::: Passage extrait

Au terme de l'analyse, les élèves devraient remarquer que le thème est traité de manière radicalement opposé dans les deux extraits.


ETAPE 3

Au terme de ces lectures, les élèves répondent à la devinette : quel est le récit autobiographique et quel est le récit de fiction ? Ils doivent justifier leur réponse en s'appuyant sur les éléments du tableau.


ETAPE 4

On dévoile aux élèves les titres et auteurs et on leur demande de rentre à chaque extrait son auteur et son titre en justifiant leur choix.


ETAPE 5

Synthèse écrite, soit copiée au tableau, soit à faire rédiger par lesélèves, en fonction du temps.

Exemple de synthèse : L'étude de ces deux extraits permet d'observer deux traitements différents du thème de la mère. Dans l'Etranger, récit de fiction, le narrateur ne manifeste apparemment aucune émotion à la mort de sa mère ; le récit s'attarde davantage sur ses actions futures. Dans Le livre de ma mère, récit autobiographique, le narrateur fait alterner le récit du rendez-vous avec la mère qui donne lieu à un portrait très nuancé de celle-ci (temps du souvenir), et des commentaires sur ce récit et sur la mort (temps de l'écriture). Ecrire devient alors pour l'auteur le seul moyen de faire revivre sa mère.

Extrait 1

Aujourd'hui, maman est morte. Ou peut-être hier, je ne sais pas. J'ai reçu un télégramme de l'asile : " Mère décédée. Enterrement demain. Sentiments distingués . " Cela ne veut rien dire. C'était peut-être hier.

::::::
::: Données fournies

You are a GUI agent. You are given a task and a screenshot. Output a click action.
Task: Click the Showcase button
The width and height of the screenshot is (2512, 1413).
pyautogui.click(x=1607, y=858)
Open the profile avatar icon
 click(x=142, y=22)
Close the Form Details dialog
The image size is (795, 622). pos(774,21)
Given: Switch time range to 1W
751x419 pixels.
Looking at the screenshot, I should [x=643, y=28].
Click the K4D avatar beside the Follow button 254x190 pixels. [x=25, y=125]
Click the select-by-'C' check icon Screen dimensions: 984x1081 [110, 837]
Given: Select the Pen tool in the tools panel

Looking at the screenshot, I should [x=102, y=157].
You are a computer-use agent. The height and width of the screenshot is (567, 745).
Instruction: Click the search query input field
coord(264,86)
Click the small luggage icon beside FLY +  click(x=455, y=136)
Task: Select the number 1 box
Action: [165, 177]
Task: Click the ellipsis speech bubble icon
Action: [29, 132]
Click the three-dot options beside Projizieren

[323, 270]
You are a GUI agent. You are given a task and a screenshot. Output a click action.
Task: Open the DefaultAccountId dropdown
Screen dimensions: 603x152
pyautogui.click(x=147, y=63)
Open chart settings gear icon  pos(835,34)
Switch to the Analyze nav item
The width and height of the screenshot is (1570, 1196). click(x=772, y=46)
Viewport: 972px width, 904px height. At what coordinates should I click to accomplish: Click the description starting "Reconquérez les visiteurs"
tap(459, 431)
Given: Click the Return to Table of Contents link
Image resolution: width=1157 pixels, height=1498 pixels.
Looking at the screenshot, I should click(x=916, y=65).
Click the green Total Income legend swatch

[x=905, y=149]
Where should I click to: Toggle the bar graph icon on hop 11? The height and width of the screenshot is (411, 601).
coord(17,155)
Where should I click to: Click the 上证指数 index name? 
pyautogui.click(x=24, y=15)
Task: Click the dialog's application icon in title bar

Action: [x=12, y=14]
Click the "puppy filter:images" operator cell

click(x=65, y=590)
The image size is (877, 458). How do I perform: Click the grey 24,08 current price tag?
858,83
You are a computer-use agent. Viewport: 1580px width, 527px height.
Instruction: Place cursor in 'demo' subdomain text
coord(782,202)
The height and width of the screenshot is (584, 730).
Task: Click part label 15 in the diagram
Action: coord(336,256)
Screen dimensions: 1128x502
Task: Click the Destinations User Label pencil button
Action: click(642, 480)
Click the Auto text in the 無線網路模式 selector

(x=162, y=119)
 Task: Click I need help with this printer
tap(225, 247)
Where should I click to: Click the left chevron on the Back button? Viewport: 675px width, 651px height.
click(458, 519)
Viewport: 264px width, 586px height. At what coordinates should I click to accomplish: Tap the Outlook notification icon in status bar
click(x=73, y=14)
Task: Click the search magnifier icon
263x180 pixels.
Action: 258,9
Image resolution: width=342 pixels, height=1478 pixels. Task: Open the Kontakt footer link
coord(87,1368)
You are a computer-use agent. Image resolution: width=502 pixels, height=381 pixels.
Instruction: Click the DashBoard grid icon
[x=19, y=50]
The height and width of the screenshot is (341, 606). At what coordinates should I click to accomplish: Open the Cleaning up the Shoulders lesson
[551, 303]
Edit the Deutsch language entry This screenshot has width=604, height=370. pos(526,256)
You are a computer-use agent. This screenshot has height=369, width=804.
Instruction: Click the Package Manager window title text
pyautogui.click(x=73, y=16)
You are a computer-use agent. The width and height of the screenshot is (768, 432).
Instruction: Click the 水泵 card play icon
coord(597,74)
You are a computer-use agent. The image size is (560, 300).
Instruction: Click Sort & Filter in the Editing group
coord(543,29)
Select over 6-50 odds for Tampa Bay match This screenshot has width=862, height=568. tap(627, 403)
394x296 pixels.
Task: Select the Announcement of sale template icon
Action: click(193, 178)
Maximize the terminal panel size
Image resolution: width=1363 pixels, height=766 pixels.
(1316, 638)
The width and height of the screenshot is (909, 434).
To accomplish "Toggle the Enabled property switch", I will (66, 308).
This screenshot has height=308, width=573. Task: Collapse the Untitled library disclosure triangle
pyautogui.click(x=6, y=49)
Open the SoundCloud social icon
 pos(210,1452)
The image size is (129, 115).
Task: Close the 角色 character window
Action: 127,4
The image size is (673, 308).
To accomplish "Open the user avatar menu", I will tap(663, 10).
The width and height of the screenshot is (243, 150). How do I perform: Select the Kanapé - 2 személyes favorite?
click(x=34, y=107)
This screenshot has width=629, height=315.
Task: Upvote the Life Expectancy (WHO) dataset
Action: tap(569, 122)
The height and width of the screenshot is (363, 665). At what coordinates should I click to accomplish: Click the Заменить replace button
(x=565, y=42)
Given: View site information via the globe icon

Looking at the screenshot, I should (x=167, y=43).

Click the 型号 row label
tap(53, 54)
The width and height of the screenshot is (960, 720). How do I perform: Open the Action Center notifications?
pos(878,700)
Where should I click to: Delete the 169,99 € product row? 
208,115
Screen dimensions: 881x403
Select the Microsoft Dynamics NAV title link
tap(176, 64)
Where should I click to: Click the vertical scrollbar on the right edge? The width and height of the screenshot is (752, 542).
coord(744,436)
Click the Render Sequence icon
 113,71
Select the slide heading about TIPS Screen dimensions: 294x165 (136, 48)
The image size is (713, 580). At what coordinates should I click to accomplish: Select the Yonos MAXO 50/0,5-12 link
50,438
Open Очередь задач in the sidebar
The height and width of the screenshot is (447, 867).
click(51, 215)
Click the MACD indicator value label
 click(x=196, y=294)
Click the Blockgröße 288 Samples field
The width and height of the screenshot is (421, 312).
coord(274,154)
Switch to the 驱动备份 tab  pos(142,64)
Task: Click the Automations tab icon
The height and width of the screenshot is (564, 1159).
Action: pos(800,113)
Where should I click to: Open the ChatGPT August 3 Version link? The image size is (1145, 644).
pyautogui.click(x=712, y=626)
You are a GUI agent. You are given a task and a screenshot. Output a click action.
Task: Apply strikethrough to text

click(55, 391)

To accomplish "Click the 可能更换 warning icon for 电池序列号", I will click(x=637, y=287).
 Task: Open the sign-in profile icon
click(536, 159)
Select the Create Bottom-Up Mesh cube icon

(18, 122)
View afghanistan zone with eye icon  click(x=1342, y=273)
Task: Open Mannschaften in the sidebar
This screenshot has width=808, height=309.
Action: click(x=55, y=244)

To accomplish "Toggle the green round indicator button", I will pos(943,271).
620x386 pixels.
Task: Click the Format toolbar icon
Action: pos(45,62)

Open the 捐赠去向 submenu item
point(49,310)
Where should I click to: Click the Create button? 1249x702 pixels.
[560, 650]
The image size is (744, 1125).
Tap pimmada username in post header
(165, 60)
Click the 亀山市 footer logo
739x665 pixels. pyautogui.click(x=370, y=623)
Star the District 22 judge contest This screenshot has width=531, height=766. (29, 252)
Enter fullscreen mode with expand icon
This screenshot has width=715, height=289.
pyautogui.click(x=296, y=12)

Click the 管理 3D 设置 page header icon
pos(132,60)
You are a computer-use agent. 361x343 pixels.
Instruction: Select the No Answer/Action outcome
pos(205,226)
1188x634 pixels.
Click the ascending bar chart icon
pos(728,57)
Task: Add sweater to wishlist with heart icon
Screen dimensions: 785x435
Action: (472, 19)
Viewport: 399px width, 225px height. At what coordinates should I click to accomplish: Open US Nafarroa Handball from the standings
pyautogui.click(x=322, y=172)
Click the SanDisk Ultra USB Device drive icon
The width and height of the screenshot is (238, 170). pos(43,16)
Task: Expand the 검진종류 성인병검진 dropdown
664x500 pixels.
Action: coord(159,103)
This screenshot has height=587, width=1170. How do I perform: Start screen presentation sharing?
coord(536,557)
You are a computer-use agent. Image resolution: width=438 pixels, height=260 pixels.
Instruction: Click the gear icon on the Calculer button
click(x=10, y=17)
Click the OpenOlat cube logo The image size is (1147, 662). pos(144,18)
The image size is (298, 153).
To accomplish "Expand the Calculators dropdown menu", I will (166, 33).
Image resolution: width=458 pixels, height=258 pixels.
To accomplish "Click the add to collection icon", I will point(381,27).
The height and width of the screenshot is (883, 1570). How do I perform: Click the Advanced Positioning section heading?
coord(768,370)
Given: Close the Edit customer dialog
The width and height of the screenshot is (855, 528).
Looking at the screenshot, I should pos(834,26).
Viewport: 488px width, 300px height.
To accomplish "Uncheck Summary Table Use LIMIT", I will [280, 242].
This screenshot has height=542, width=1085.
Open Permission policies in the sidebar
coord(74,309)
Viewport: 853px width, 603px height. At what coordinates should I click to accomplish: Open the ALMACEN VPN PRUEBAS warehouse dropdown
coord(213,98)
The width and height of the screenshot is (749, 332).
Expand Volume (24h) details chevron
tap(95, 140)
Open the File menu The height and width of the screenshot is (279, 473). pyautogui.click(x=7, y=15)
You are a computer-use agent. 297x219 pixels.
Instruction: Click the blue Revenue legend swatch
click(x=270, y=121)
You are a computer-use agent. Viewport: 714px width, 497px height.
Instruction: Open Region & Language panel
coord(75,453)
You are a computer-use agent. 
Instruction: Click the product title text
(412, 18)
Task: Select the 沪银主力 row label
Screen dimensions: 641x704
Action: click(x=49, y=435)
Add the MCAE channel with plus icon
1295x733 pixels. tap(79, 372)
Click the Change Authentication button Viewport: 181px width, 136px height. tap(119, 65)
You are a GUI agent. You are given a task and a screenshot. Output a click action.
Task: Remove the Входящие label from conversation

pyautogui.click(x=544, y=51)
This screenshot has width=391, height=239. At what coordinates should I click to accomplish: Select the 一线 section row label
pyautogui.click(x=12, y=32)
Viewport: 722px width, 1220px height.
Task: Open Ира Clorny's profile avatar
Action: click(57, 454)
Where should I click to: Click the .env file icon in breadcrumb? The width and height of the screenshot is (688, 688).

::::::

Consignes:
[a] D'après le passage sur le thème de la mère, de quoi dépend le choix entre copier la synthèse au tableau et la faire rédiger par les élèves ? Répondez en une à trois phrases.
[b] Poursuivez le passage sur le thème de la mère à partir de l'endroit où il s'arrête.

Résultats:
[a] Ce choix dépend du temps dont on dispose. La synthèse écrite peut être copiée au tableau ou rédigée par les élèves, selon le temps disponible.

[b]
L'asile de vieillards est à Marengo, à quatre-vingt kilomètres d'Alger. Je prendrai l'autobus à deux heures et j'arriverai dans l'après-midi. Ainsi, je pourrai veiller et je rentrerai demain soir. J'ai demandé deux jours de congé à mon patron et il ne pouvait pas me les refuser avec une excuse pareille. Mais il n'avait pas l'air content . Je lui ai même dit : " Ce n'est pas ma faute. " Il n'a pas répondu. J'ai pensé alors que je n'aurai pas dû dire cela. En somme, je n'avais pas à m'excuser. C'était plutôt à lui de me présenter ses condoléances. Mais il le fera sans doute après-demain, quand il me verra en deuil. Pour le moment, c'est un peu comme si maman n'était pas
morte. Après l'enterrement, au contraire, ce sera une affaire classée et tout aura revêtu une allure plus officielle
.

 

Extrait 2

Un jour, à Genève, lui ayant donné rendez-vous à cinq heures dans le square de l'Université, je n'arrivai, retenu pas une blondeur, qu'à huit heures du soir. Elle ne me vit pas venir. Je la considérai, la honte au cour, qui m'attendait patiemment, assise sur un banc, toute seule, dans le jour tombé et l'ai refroidi, avec son pauvre manteau trop étroit et son chapeau affaissé sur le côté. Elle attendait là, depuis des heures, docilement, paisiblement, un peu somnolente, plus vieille d'être seule, résignée, habituée à la solitude, habituée à mes retards, sans révolte en son humble attente, servante, pauvre sainte poire. Attendre son fils pendant trois heures, quoi de plus naturel et n'avait-il pas tous les droits ? Je le hais, ce fils. Elle m'aperçut enfin et elle se remit à vivre, toute de moi dépendante. Je revois son sursaut de vitalité revenue, je la revois passant brusquement de l'hébétude à la vie, rajeunie, brusquement passant de sa somnolence d'esclave ou de chien fidèle à un extrême intérêt à vivre. Elle ajusta son chapeau et ses traits, car elle tenait à me faire honneur. Et ensuite, maman vieillissante, elle eut ses deux gestes à elle, d'où lui étaient-ils
venus et en quelle enfance avaient-ils été puisés ? Je les revois si bien, ses deux gestes gauches et poétiques quand, de loin, elle me voyait arriver. Le terrible des morts, c'est leurs gestes de vie dans notre mémoire. Car alors, ils vivent atrocement et nous n'y comprenons plus rien.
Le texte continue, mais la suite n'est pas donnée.